**Description of the task:** Every line below between the one holding "Viewport: 536px width, 448px" and the one holding "has height=808, width=1078.", inclusive, should be copied exactly, and no other line.
***** Stored data *****
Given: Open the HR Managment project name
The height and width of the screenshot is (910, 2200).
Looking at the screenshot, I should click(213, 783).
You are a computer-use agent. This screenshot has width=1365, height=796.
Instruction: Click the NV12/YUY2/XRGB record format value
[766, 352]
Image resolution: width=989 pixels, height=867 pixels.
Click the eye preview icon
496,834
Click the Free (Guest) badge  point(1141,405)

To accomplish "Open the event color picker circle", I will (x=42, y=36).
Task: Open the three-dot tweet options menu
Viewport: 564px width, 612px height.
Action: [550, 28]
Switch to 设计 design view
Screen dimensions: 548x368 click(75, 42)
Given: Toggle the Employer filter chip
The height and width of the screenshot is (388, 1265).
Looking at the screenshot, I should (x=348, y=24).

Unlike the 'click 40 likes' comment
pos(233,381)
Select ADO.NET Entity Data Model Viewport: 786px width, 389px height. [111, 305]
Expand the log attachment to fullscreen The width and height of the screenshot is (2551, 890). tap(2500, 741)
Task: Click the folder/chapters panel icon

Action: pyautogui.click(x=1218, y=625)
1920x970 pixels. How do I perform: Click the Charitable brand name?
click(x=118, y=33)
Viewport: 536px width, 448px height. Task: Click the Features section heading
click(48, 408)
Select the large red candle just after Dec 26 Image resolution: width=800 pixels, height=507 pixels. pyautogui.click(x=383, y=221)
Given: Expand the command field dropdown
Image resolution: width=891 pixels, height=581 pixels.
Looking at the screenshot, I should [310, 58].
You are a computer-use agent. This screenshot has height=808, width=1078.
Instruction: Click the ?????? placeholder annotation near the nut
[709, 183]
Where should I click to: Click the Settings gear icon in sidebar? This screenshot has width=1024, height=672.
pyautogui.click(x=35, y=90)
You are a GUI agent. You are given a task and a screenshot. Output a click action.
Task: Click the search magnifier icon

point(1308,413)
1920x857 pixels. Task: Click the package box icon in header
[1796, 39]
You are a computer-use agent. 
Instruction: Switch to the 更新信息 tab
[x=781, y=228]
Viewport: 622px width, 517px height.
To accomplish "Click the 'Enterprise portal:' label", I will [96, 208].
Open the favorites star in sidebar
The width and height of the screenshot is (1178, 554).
*****
**Solution to this problem:**
Viewport: 536px width, 448px height. Task: Click the Features section heading
click(48, 408)
Select the large red candle just after Dec 26 Image resolution: width=800 pixels, height=507 pixels. pyautogui.click(x=383, y=221)
Given: Expand the command field dropdown
Image resolution: width=891 pixels, height=581 pixels.
Looking at the screenshot, I should [310, 58].
You are a computer-use agent. This screenshot has height=808, width=1078.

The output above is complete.